> _TRY IT_: Restate word for word only the lines running from the one with "This screenshot has width=735, height=589." to the end of the data, both ends included. Omit any pictures.
────────
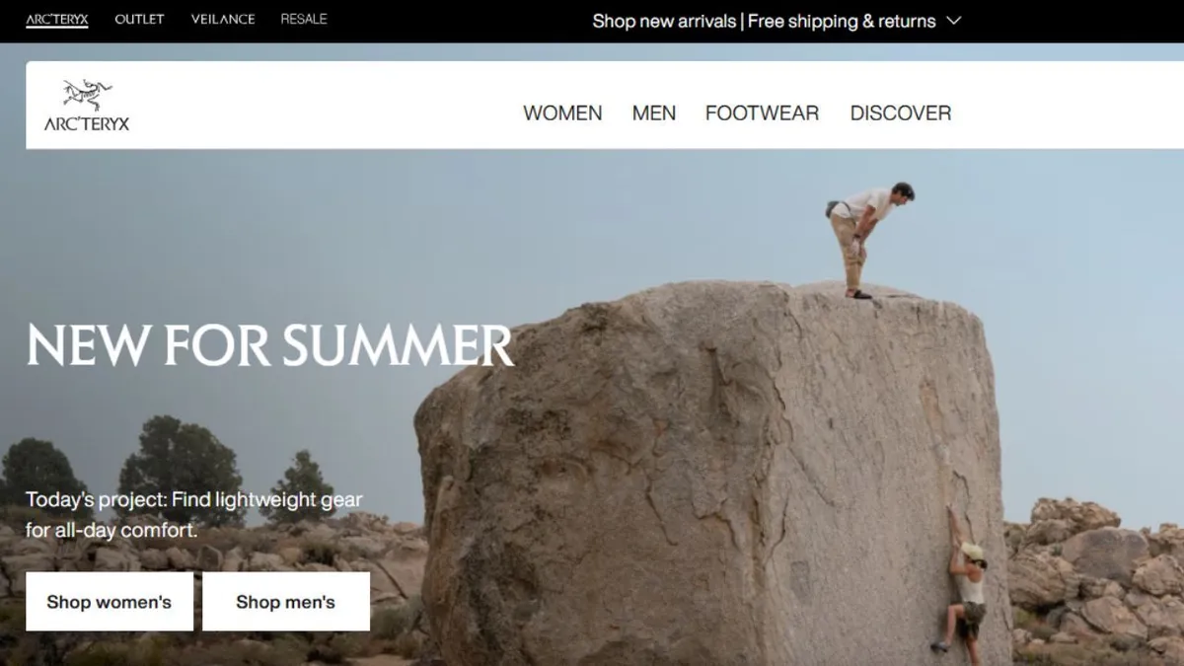Click the ARC'TERYX wordmark under the logo
This screenshot has height=666, width=1184.
pos(87,124)
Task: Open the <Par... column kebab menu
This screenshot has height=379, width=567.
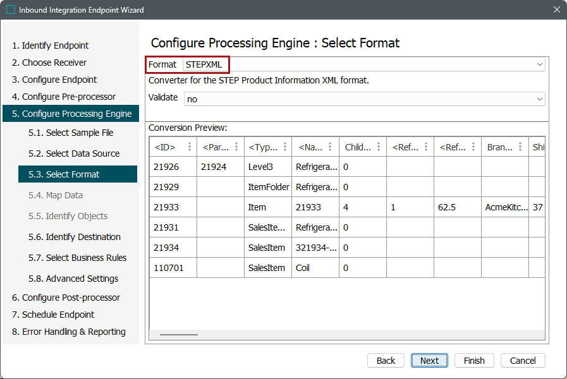Action: click(x=236, y=147)
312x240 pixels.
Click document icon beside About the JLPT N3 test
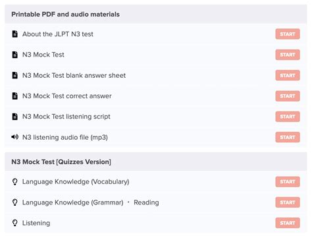[14, 34]
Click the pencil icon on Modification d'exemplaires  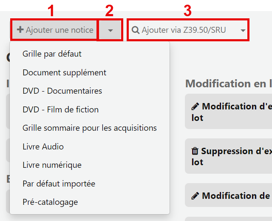[x=195, y=106]
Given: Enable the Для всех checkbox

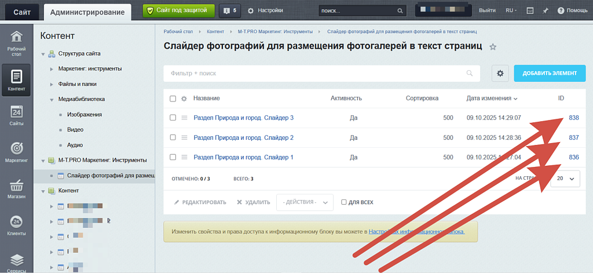Looking at the screenshot, I should pos(344,202).
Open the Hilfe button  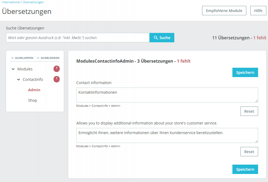[x=258, y=11]
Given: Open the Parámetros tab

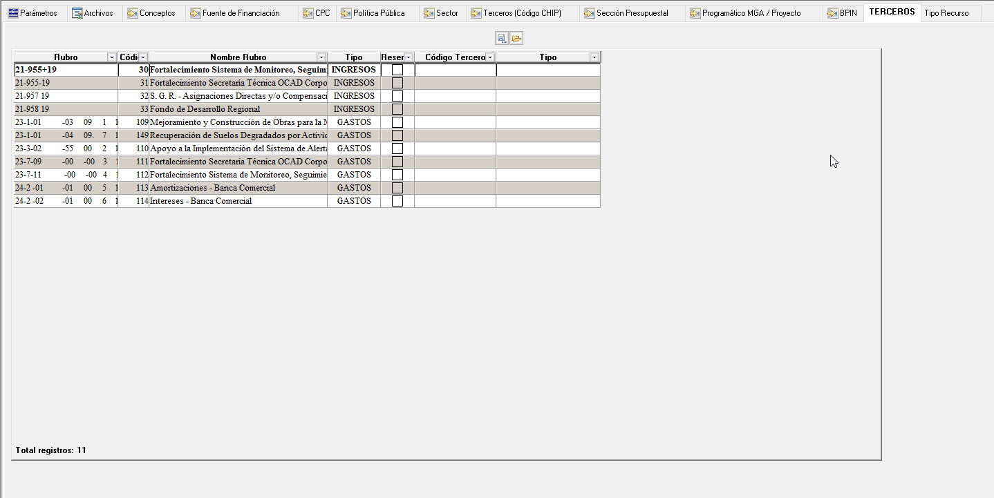Looking at the screenshot, I should [x=32, y=13].
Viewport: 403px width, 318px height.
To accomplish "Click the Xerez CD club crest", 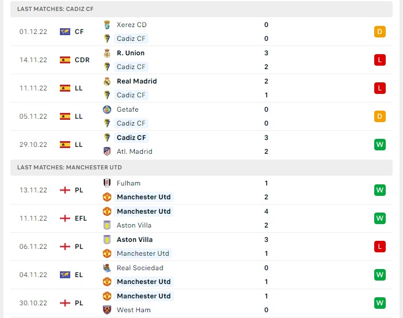I will click(x=107, y=25).
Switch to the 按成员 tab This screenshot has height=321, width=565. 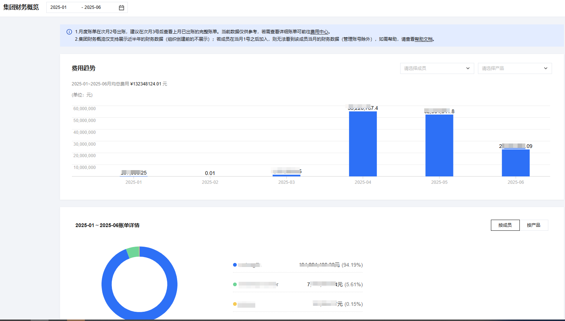(x=505, y=225)
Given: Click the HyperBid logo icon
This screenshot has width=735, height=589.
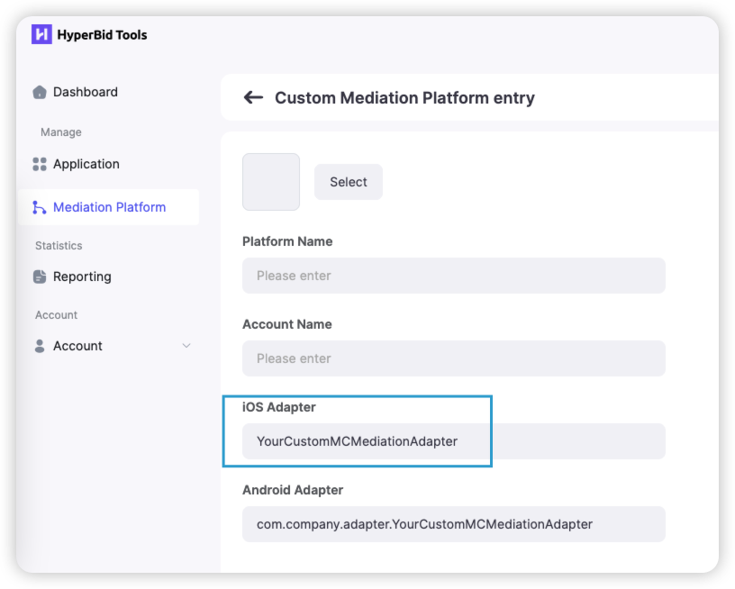Looking at the screenshot, I should 41,35.
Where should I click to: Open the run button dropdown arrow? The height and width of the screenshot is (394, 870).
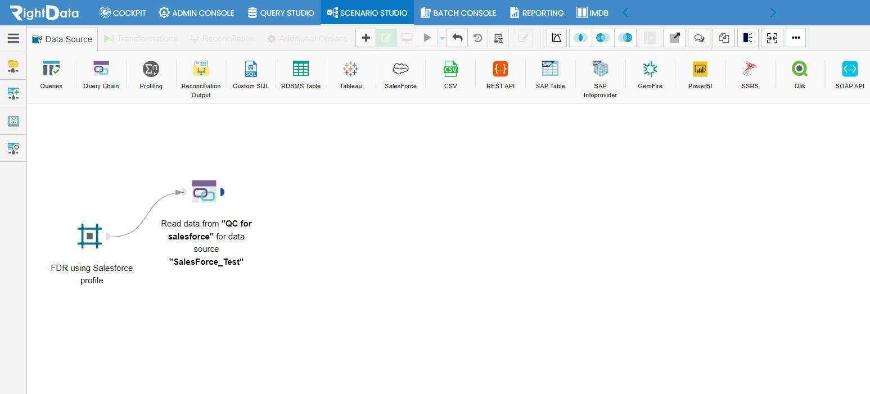click(441, 38)
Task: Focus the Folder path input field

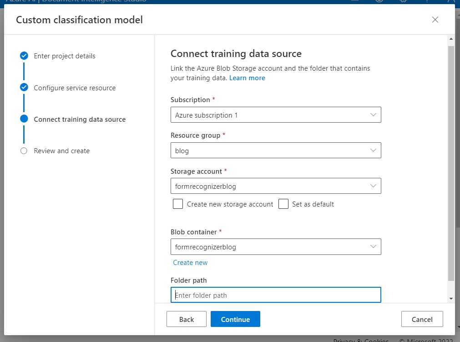Action: click(x=275, y=295)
────────
> _SOLUTION TO THIS PROBLEM_:
This screenshot has width=735, height=589.
Looking at the screenshot, I should 41,35.
Where should I click to: Open the run button dropdown arrow? The height and width of the screenshot is (394, 870).
click(441, 38)
Task: Focus the Folder path input field

Action: click(x=275, y=295)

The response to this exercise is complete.